TASK TO COMPLETE => Reproduce verbatim every line from the one containing "Fig [102, 1214]" through the one containing "center [486, 152].", including both of those lines.

SUPPLIED ENTRIES =>
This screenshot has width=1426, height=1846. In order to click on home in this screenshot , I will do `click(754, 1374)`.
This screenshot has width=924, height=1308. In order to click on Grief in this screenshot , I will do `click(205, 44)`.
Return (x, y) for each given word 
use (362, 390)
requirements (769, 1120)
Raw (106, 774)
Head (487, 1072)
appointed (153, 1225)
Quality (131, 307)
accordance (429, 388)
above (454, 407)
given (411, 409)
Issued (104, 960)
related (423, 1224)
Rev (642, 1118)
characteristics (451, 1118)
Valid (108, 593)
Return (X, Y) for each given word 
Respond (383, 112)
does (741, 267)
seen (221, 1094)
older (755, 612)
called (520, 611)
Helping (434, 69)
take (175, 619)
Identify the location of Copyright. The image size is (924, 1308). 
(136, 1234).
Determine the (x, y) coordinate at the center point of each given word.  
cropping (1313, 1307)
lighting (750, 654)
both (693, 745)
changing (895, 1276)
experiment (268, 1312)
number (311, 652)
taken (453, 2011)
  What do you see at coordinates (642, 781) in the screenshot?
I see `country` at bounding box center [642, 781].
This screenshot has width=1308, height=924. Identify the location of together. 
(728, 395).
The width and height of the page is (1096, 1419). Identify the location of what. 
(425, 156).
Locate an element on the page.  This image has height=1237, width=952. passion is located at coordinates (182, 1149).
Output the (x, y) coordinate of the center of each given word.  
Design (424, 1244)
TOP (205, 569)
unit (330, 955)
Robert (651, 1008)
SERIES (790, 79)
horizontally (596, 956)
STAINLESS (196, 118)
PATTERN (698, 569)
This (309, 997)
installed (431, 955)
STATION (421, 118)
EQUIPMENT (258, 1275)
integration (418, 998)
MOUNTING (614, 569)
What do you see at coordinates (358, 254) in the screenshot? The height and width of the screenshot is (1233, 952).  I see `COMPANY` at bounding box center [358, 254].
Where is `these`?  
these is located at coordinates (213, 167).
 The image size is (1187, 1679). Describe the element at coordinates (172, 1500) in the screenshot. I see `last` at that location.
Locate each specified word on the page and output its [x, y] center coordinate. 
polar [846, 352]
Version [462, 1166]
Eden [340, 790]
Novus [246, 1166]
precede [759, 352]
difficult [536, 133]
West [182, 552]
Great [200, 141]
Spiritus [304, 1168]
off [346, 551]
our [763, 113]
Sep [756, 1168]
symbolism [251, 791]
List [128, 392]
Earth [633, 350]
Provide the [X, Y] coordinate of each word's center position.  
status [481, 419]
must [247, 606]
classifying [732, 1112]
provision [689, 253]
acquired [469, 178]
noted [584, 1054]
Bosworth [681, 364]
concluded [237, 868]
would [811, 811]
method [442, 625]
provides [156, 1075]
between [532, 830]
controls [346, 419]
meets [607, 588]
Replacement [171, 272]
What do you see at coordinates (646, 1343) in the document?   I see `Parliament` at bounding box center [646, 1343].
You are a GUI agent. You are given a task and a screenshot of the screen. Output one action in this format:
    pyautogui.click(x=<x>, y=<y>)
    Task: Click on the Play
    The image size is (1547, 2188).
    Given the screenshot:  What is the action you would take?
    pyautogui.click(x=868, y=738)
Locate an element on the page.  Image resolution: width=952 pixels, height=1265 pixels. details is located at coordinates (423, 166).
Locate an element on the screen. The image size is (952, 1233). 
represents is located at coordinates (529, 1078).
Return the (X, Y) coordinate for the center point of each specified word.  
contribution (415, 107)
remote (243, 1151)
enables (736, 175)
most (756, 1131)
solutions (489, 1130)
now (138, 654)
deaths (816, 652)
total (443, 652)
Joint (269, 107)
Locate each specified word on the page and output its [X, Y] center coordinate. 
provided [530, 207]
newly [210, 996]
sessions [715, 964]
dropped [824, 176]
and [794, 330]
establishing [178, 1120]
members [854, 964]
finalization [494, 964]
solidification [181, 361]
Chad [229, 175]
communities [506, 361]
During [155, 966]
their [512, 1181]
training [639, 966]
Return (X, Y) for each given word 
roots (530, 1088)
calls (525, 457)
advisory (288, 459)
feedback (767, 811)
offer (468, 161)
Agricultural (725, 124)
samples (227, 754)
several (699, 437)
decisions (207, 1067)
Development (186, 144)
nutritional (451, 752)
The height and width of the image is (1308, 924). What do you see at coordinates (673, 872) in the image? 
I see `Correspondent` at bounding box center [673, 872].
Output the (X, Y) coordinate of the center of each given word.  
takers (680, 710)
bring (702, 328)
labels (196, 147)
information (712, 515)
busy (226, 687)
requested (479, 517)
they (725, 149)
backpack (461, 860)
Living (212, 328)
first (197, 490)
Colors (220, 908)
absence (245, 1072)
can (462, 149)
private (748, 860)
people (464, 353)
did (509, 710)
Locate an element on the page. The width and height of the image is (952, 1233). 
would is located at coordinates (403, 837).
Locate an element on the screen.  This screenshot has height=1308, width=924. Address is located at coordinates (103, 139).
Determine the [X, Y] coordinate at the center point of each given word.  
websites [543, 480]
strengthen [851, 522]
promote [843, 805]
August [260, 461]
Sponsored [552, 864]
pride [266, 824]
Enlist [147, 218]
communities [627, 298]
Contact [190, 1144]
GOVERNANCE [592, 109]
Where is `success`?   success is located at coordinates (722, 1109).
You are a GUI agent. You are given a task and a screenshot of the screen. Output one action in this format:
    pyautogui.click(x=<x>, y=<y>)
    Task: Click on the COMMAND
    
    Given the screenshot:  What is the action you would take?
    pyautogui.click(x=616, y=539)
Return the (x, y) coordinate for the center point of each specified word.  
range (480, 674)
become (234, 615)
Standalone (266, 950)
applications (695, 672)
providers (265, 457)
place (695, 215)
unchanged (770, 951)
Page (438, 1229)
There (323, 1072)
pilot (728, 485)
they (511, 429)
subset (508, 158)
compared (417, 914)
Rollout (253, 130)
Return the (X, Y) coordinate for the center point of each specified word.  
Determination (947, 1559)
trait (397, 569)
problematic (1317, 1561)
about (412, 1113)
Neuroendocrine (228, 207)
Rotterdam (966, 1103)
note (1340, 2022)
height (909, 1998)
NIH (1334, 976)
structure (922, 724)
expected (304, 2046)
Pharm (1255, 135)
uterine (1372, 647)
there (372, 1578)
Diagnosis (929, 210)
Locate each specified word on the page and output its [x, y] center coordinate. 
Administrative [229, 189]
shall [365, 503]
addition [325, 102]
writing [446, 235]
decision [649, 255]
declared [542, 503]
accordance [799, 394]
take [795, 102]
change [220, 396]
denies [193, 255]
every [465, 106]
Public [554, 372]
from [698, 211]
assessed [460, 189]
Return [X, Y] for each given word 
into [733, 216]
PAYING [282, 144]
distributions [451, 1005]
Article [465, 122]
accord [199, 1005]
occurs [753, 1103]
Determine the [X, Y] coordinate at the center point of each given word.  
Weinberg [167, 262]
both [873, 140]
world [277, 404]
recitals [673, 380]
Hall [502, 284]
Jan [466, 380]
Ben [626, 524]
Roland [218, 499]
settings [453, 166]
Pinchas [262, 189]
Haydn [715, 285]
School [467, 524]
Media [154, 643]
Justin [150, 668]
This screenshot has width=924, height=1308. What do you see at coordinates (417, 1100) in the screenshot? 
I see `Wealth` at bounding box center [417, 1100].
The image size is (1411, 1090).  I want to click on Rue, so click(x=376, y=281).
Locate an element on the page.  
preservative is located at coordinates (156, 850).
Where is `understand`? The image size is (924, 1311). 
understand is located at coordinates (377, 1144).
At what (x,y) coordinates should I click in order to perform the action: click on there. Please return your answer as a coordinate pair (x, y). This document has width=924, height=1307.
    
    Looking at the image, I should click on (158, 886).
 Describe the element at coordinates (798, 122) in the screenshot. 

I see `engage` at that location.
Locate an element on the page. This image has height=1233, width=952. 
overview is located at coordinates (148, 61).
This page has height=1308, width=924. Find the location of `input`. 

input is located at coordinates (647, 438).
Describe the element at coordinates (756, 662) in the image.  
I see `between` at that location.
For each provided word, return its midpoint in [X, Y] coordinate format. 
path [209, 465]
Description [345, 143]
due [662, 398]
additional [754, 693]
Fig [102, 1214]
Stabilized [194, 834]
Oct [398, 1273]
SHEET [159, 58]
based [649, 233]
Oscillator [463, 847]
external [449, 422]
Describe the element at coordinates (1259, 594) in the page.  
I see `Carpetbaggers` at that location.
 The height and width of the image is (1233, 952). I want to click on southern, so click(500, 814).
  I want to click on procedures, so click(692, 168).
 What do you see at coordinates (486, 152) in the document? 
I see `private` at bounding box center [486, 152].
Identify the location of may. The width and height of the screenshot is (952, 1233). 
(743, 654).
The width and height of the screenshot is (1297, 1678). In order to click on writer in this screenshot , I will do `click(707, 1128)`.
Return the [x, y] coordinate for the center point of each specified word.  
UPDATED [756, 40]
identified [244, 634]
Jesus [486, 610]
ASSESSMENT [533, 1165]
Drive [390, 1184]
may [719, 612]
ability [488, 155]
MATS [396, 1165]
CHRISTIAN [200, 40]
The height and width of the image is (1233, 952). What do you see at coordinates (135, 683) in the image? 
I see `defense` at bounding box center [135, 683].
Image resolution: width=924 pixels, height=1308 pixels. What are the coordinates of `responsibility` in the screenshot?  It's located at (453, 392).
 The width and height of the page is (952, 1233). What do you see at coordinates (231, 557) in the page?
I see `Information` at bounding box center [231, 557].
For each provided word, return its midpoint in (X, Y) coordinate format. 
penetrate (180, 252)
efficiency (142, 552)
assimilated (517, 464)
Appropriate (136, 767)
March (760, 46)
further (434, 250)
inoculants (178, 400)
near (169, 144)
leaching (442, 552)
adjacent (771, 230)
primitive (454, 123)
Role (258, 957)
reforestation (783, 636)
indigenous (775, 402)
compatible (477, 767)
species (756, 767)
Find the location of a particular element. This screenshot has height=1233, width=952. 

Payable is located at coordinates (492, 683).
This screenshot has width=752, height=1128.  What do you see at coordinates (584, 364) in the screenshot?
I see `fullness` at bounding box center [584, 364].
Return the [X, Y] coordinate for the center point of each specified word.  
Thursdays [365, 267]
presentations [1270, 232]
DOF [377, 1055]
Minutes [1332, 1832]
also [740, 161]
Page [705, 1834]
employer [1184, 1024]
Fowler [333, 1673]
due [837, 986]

SOLUTION TO THE PROBLEM =>
Fig [102, 1214]
Stabilized [194, 834]
Oct [398, 1273]
SHEET [159, 58]
based [649, 233]
Oscillator [463, 847]
external [449, 422]
Describe the element at coordinates (1259, 594) in the page.  
I see `Carpetbaggers` at that location.
 The height and width of the image is (1233, 952). I want to click on southern, so click(500, 814).
  I want to click on procedures, so click(692, 168).
 What do you see at coordinates (486, 152) in the document? 
I see `private` at bounding box center [486, 152].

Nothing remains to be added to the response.